INSTRUCTIONS FOR THE TASK:
Could you output the listing that follows exactly, without its images?

-- Opening Marker --

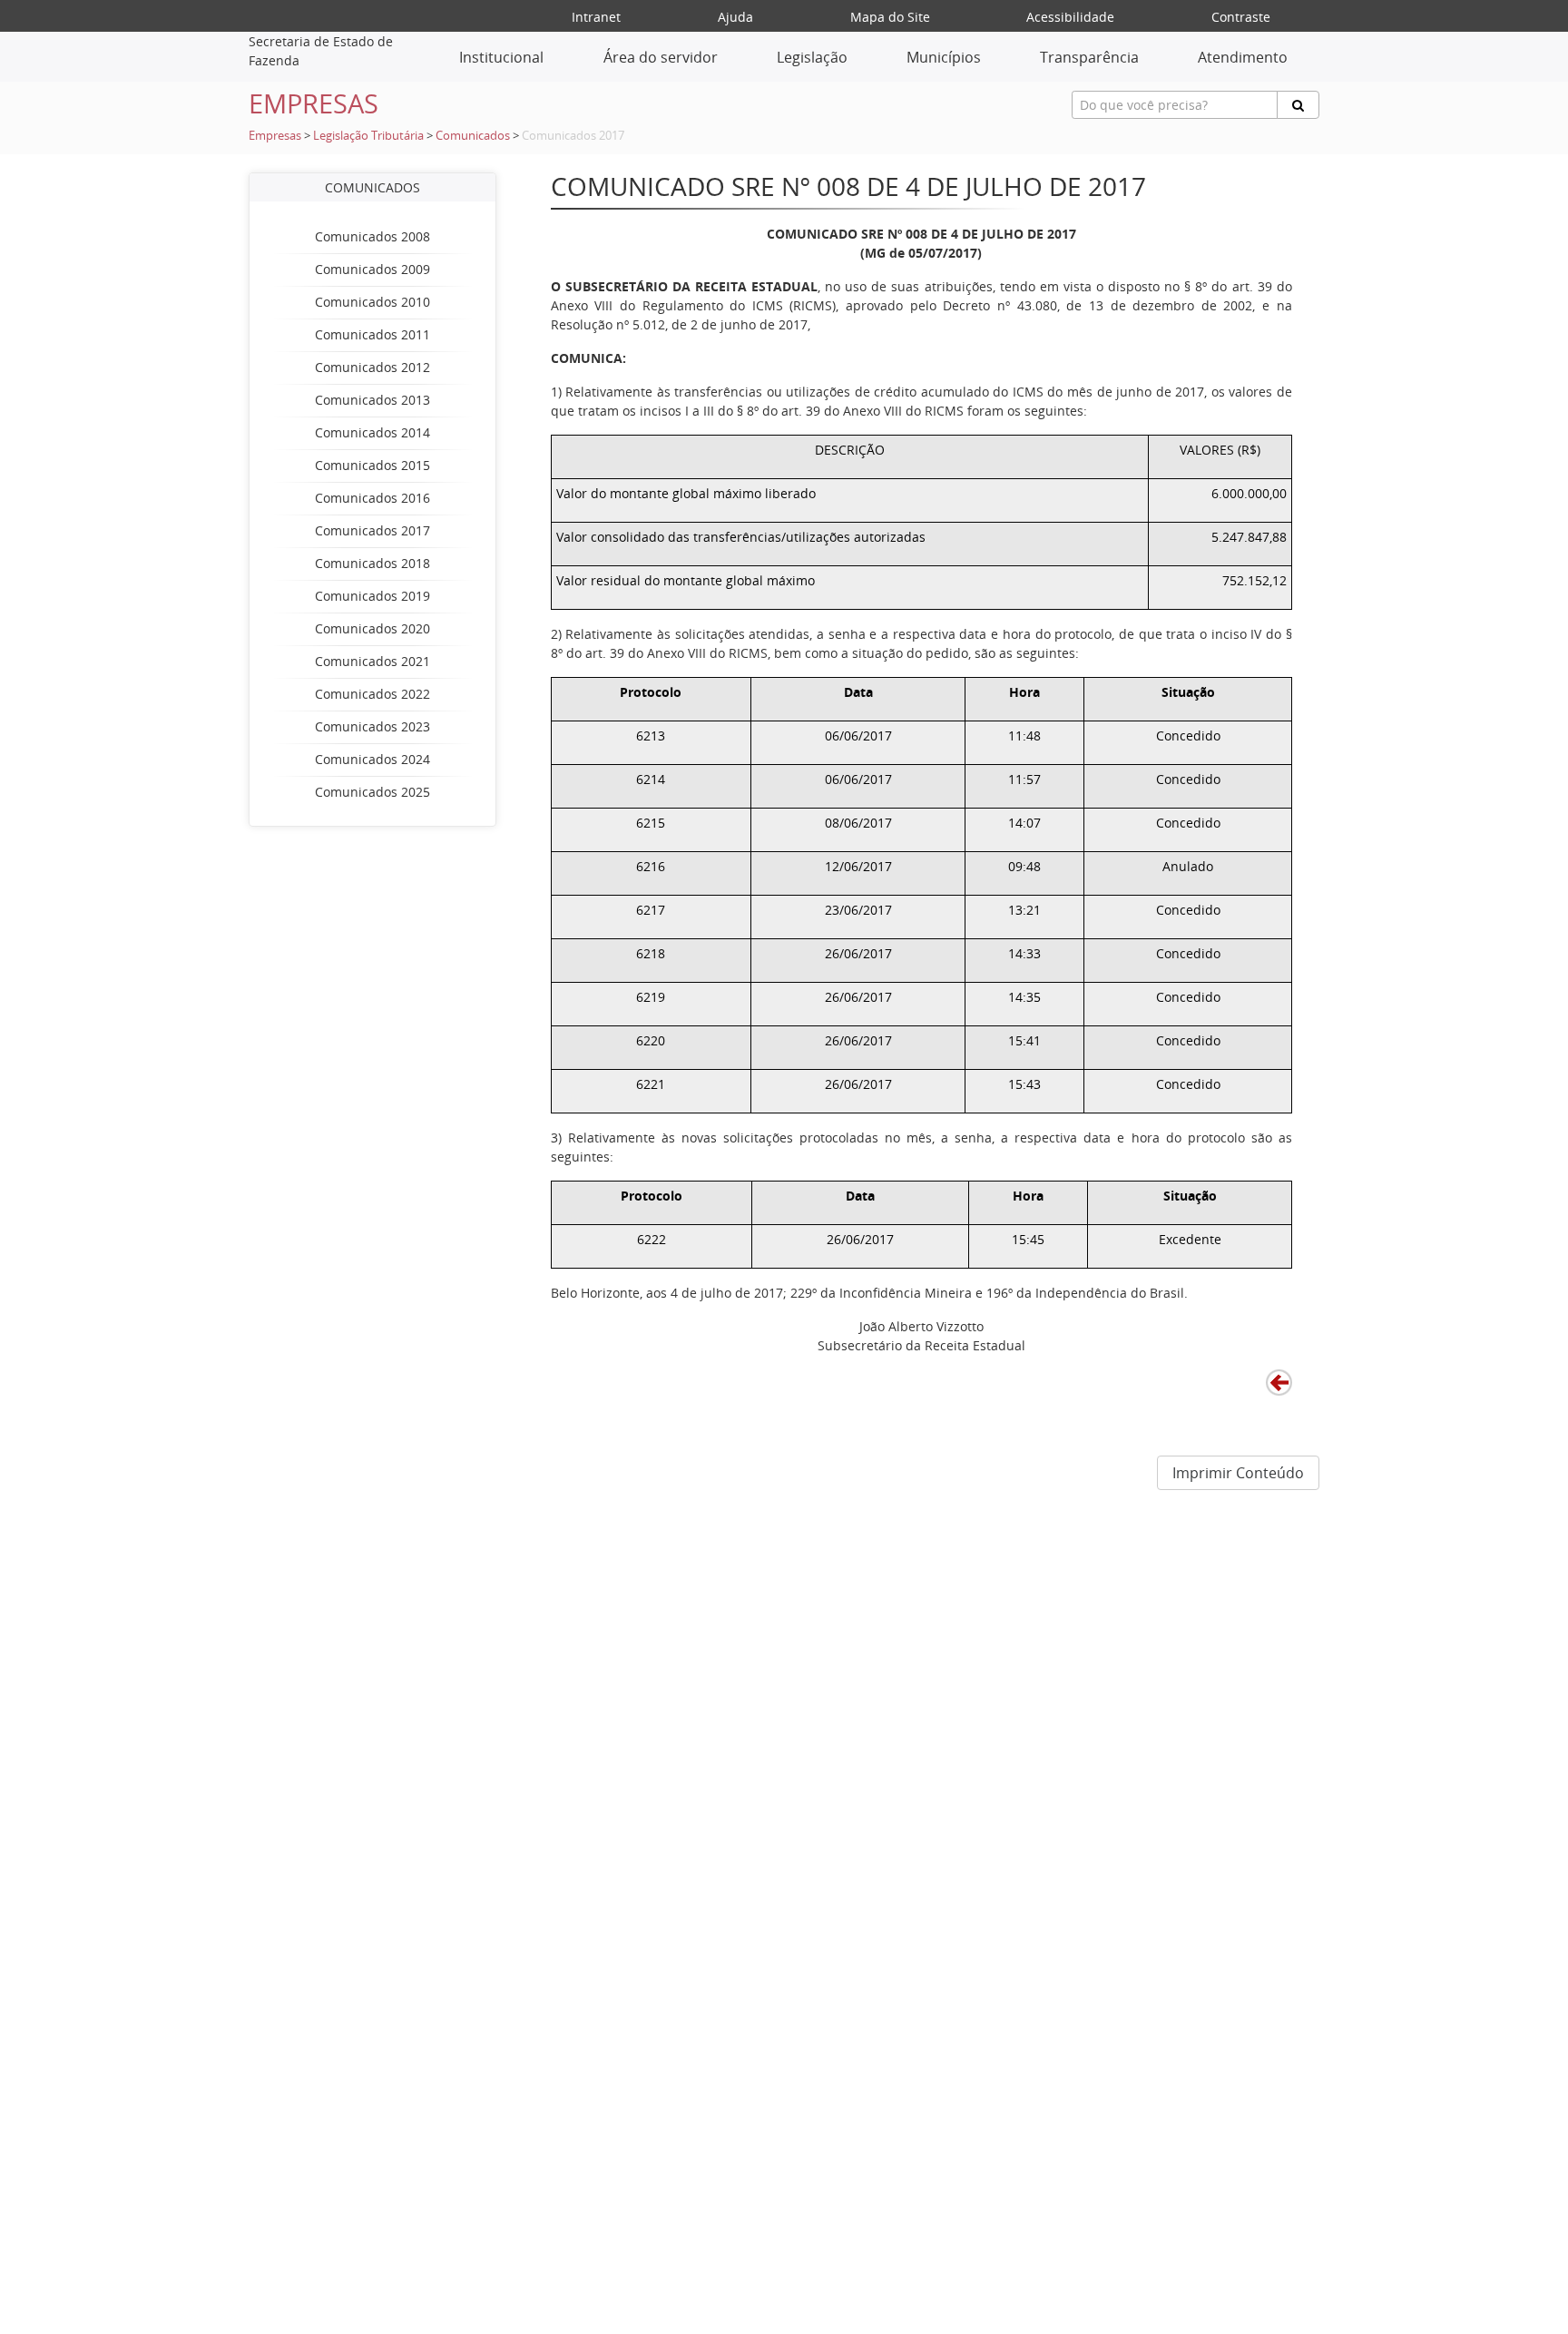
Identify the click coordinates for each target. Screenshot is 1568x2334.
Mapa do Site (890, 16)
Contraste (1240, 16)
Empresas (275, 135)
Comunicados (473, 135)
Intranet (596, 16)
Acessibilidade (1070, 16)
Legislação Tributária (368, 135)
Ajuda (735, 16)
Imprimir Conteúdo (1238, 1473)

-- Closing Marker --

EXERCISE OUTPUT:
Identify the click coordinates for each target. Screenshot is 1568x2334.
Mapa do Site (890, 16)
Contraste (1240, 16)
Empresas (275, 135)
Comunicados (473, 135)
Intranet (596, 16)
Acessibilidade (1070, 16)
Legislação Tributária (368, 135)
Ajuda (735, 16)
Imprimir Conteúdo (1238, 1473)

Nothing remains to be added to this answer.